“Not even for Jimmy!” she thought. “I must be myself. I cannot be otherwise. I must live perilously. To live in any other way for me would be death.”

And the line in “The Kasidah” which Dion had pondered over came to her, and she thought of the “death that walks in form of life.”

As the carriage went upon the bridge she looked across to Stamboul, and was faced by the Mosque of the Valideh. So familiar to her was the sight of its facade, of its cupolas and minarets, that she seldom now even thought of it when she crossed the bridge; but to-day, perhaps because she was unusually strung up, was restive and almost horribly alert, she gazed at it and was intensely conscious of it. She had once said to Dion that Stamboul was the City of the Unknown God, and now suddenly she felt that she was nearing His altars. A strange, perverse desire to pray came to her; to go up into one of the mosques of this mysterious city which she loved, and to pray for her release from Dion Leith.

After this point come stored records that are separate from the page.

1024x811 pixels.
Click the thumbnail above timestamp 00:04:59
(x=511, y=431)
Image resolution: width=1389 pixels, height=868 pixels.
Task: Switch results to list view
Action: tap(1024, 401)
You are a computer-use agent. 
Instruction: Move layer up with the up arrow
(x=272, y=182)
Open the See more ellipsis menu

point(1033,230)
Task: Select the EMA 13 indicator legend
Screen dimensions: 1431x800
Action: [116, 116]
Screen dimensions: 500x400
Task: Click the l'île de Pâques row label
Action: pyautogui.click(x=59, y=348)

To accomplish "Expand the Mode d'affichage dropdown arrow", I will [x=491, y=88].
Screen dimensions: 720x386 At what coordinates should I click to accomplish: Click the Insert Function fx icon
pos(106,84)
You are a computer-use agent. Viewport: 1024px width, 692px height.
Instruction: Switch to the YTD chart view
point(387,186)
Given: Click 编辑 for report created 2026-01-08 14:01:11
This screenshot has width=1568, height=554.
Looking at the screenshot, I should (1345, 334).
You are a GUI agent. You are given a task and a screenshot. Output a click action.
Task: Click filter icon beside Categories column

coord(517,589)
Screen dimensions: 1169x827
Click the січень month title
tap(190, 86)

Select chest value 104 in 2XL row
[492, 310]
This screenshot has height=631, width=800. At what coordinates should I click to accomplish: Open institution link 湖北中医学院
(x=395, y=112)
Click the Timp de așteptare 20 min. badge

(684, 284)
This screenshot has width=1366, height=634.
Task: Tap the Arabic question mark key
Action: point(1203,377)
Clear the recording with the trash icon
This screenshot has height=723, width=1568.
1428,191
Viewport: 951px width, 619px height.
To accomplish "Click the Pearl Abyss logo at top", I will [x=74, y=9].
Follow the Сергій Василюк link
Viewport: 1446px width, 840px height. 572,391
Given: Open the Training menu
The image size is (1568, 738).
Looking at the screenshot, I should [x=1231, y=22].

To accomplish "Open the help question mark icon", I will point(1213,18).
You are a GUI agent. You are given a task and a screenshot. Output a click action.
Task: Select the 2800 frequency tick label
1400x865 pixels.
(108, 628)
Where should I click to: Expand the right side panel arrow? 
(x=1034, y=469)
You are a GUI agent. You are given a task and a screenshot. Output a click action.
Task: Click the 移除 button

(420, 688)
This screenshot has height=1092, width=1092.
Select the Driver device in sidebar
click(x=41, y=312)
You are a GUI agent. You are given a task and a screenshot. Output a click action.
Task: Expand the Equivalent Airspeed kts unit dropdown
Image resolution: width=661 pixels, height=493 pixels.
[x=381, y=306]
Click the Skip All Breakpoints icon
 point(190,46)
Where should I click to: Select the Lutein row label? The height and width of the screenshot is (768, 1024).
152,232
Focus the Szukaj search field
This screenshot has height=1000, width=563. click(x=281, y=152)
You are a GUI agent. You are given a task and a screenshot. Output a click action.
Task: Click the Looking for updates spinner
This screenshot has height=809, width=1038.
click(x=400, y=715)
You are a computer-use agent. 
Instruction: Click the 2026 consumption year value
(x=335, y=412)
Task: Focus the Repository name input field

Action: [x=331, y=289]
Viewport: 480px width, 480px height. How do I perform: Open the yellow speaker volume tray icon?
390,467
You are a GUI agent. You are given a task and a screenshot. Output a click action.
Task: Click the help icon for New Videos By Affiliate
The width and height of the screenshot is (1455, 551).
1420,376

She smiled faintly as this idea came into her mind. The Unknown God had surely made her as she was, had made her a huntress. Well, then, surely she had the right to pray to Him to give her a free course for her temperament.

“Santa Sophia!” she called to the coachman.

He cracked his whip and drove furiously on to Stamboul. In less than a quarter of an hour he pulled up his horses before the vast Church of Santa Sophia.

Mrs. Clarke sat still in the carriage for a moment looking up at the ugly towering walls, covered with red and white stripes. Her face was haggard in the sunshine, and her pale lips were set together in a hard line. A beggar with twisted stumps instead of arms whined a petition to her, but she neither saw him nor heard him. As she stared at the walls on which the sun blazed she was wondering about her future. The love of life was desperately strong within her that day. The longing for new experiences tormented her physically. She felt as if she could not wait, could not be patient any more. If Dion to-night refused again to give her her freedom she must do something desperate. She must get away secretly and hide herself from him, take a boat to Greece or Rumania, or slip into the Orient express and vanish over the tracks of Europe.

But first she must go into the church and pray to the Unknown God.

She got out of the carriage. The beggar thrust one of his diseased stumps in front of her face. She turned on him with a malignant look, and the whining petition died on his lips. Then she made her way to the Porta Basilica and passed into the church. But as its great spaces opened out before her a thought, childishly superstitious, came to her, and she turned abruptly, went out, made her way to the beggar who had worried her, gave him a coin and said something kind to him. His almost soprano voice, raised in clamorous benediction, followed her as she returned to the church, moving slowly with horrible loose slippers protecting its floor from her Christian feet. She always laughed in her mind when she wore those slippers and thought of what she was. This sanctuary of the unknown God must, it seemed, be protected from her because she was a Christian!

There were a good many people in the church, but it looked almost empty because of its immense size. She knew it very well, better perhaps than she knew any other sacred building, and she cared for it very much. She was fond of mosques, delighting in their airy simplicity, in their casual holiness which seemed to say to her, “Worship in me if you will. If you will not, never mind; dream in me with open eyes, or, if you prefer it, go to sleep in a corner of me. When you wake you can mutter a prayer, or not, just as you please.”